By Brian Albright, Business Solutions Magazine
Mobile POS, QR Codes can differentiate receipt printer solutions.
Although the economy continues to sputter, 2012 opened with fairly strong retail sales, which helped release more of the pent-up demand for new POS systems among retailers. That’s been good news for POS and receipt printer VARs. But as retail customers begin upgrading their receipt printer fleet, how can POS VARs stand out in a crowded field?
The first step is to actually learn how to use all of the capabilities found in the receipt printer. New printers offer a number of options, including color, coupon printing, loyalty program information, and promotions. Enabling these functions can help increase customer loyalty and drive incremental revenue for the retailer. “To do this, ideally you want a higher-speed printer to avoid slowing down the transaction and impacting customer perceptions,” says Adam Ortlieb, associate director of marketing at Seiko Instruments.
Another emerging key capability is the incorporation of quick response (QR) codes in printed receipts. According to research from Multichannel Merchant, use of QR codes among retailers has reached 47%, primarily via marketing collateral, direct mail, and print catalogs. “We all know how prevalent the QR codes are now in marketing,” says Kyle Turner, general manager for CognitiveTPG. “Integrating them into the receipt for surveys, coupons, or additional marketing can have significant benefits to the retailer.”
Those benefits potentially include a higher rate of response, since customers can scan the code at the register to take advantage of QR-based promotions. Combined with coupons and loyalty program data, QR codes can help turn the receipt into a more robust customer interaction touchpoint.

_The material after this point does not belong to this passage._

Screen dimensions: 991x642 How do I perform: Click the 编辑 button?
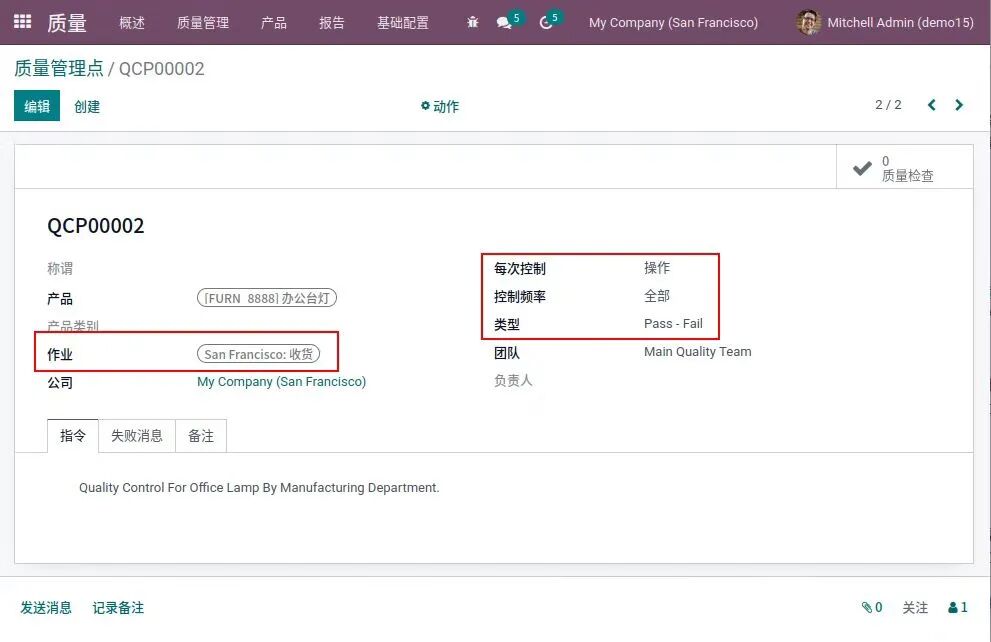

Mobility Shakes Up Receipt Printing
Receipt printer hardware is still small to help deal with shrinking space at the check-out. Front access controls for under-the-counter installation are a must. In hospitality and other applications, some customers are looking for receipts printed on adhesive paper that can be used as temporary labels.
Eco-friendly printers also are increasingly popular. The printers not only give retailers some “green” credibility, but also they reduce receipt paper and power consumption. The return on investment for these printers, however, may be more ideological than financial. “From a purely economic stance, it is important to evaluate the cost of replacing current hardware compared to the cost savings from the paper and energy consumption savings,” Turner says. “The decision to sell or adopt an ecofriendly printer is not market driven as much as it is defined by the philosophy of the company and its beliefs.”
Mobility is having the biggest impact on the receipt printer space, according to the vendors interviewed for this story. Both mobile devices (like smartphones) and mobile printers can be deployed or leveraged in a variety of combinations. Retailers may allow their customers to purchase items using their own smartphones and print receipts using stationary or mobile printers; mobile POS devices may also be used in combination with various receipt printer configurations.
There are also carrying case, cart, and wireless power solutions, which can present some support challenges for manufacturers and VARs, and potentially confuse retailers. However, “for customers who want to go mobile, existing stationary receipt printers can be configured to print receipts through a wireless network, saving the retailer’s investment in equipment that has
already been purchased,” says Christophe Naasz, director of marketing at Star Micronics.
As for mobile receipt printers, they should be evaluated within the context of the complete mobile solution. Not every printer is going to be compatible with every mobile device; some don’t support printing at all. “With the proliferation of iOS and Android devices being used as point of sale systems, VARs need POS peripherals that can seamlessly integrate,” Naasz says. “Before purchasing and deciding on a complete solution, peripheral devices need to be tested with the tablet or smartphone they intend to use to make sure they are compatible.”
VARs can tap their own specialized application knowledge to help guide retailers through mobile POS and receipt printing deployments, offering themselves as a consultative resource to assess feasibility and potential business benefits. “And then it comes down to offering the right mix of options,” Ortlieb says. “Just as a simple example, you might want servers using mobile POS to make them more efficient, but you would still likely want stationary receipt printers behind the bar and in the kitchen.”
For resellers promoting mobility solutions in POS, there are a number of ROI points to consider, including improved efficiency through line-busting solutions, and increased customer service. Another that isn’t mentioned frequently is security, particularly in scenarios where employees must take a customer’s credit card for swiping at a different location, as in a restaurant.
“With the increased risk and worry of credit card fraud, applications like tableside ordering and payment processing are growing in popularity,” Naasz says. “Customers want to know that their identity is safe. With mobile receipt printers, not only can their card be swiped in front of them, but they can also instantly receive their receipt tableside.”
Resellers should still keep in mind that mobile payment and POS solutions are part of a developing market. Any investment in new solutions has to be made with the knowledge that their customers may only now be investigating whether mobile is a fit for them. “Mobile POS applications are without a doubt growing fast, but it is important to understand that while implementation may seem widespread, these applications still make up only a small segment in the industry,” Turner says.